### Wymagania ćwiczenia:
a) Gdzie według tekstu o cyklu Meekhan plasuje się ten cykl na prywatnej liście ulubionych cykli?
b) Rozwiń tekst o cyklu Meekhan, pisząc jego dalszy ciąg od ostatniego zdania.

### Podany fragment:
+++++

Po zamknięciu książki, kiedy już emocje opadły - długą chwilę się zbierałam sama w sobie, by spojrzeć na książkę i zapytać, co, do cholery, się wydarzyło - bo finał zostawił mnie z masą pytań, na które odpowiedzi jeszcze poczekają. Opisy potyczek, spisków, intryg, walk... wszystko to czytałam z zapartym tchem, i jedyne co mogę powiedzieć, to to, że "król jest tylko jeden" i absolutnie zostaje nim pan Wegner. W mojej świadomości i na prywatnej liście ulubionych cykli Meekhan plasuje się już nie w topce, ale w pierwszej trójce. Taką fantastykę śmiało możemy prezentować światu, i być po prostu dumni, że dostaliśmy soczysty, pyszny i absolutnie genialny kawał militarnego fantasy.

+++++

### Wiersze zbioru danych:

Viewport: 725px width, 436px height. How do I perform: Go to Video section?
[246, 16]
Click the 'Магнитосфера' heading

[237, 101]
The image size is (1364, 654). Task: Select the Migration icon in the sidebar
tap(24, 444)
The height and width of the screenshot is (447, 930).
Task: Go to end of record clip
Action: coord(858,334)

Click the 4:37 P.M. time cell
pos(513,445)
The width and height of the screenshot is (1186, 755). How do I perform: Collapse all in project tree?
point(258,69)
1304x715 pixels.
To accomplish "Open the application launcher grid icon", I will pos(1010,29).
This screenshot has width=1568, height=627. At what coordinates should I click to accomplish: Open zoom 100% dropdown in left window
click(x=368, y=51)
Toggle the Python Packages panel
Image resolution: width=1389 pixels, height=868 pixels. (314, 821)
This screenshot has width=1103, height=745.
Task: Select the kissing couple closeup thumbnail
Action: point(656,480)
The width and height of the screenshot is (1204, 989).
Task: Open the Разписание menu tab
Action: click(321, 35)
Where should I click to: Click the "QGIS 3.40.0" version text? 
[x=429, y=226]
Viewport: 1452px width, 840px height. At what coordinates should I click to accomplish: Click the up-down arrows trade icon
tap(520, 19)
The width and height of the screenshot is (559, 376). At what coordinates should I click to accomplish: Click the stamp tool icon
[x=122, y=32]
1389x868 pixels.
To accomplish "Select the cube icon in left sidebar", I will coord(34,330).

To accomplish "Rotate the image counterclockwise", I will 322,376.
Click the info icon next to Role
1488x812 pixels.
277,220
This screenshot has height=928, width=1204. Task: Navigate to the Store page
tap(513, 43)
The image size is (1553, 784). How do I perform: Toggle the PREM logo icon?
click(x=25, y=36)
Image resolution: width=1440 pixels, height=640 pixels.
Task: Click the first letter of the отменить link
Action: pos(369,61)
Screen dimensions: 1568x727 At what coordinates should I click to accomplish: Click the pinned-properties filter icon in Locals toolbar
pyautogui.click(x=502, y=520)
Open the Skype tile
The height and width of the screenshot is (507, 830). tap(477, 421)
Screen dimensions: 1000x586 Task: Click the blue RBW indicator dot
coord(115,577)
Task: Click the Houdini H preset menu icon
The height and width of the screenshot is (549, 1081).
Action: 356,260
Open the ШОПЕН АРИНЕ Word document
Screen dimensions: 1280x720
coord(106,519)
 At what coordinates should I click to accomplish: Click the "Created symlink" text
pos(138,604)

+++++

### Odpowiedzi do zadań:
a) W pierwszej trójce.

b)
Ja - jestem zachwycona. I chcę więcej. Więcej takich książek, więcej takich autorów. Więcej takiego dobra! Bo jak w przypadku takich serii - albo się ją kocha, albo nienawidzi. Innej opcji nie ma.

A jak jest naprawdę? Oceńcie sami ;) A przy okazji, możecie postawić mi kawę jak się podobało ;)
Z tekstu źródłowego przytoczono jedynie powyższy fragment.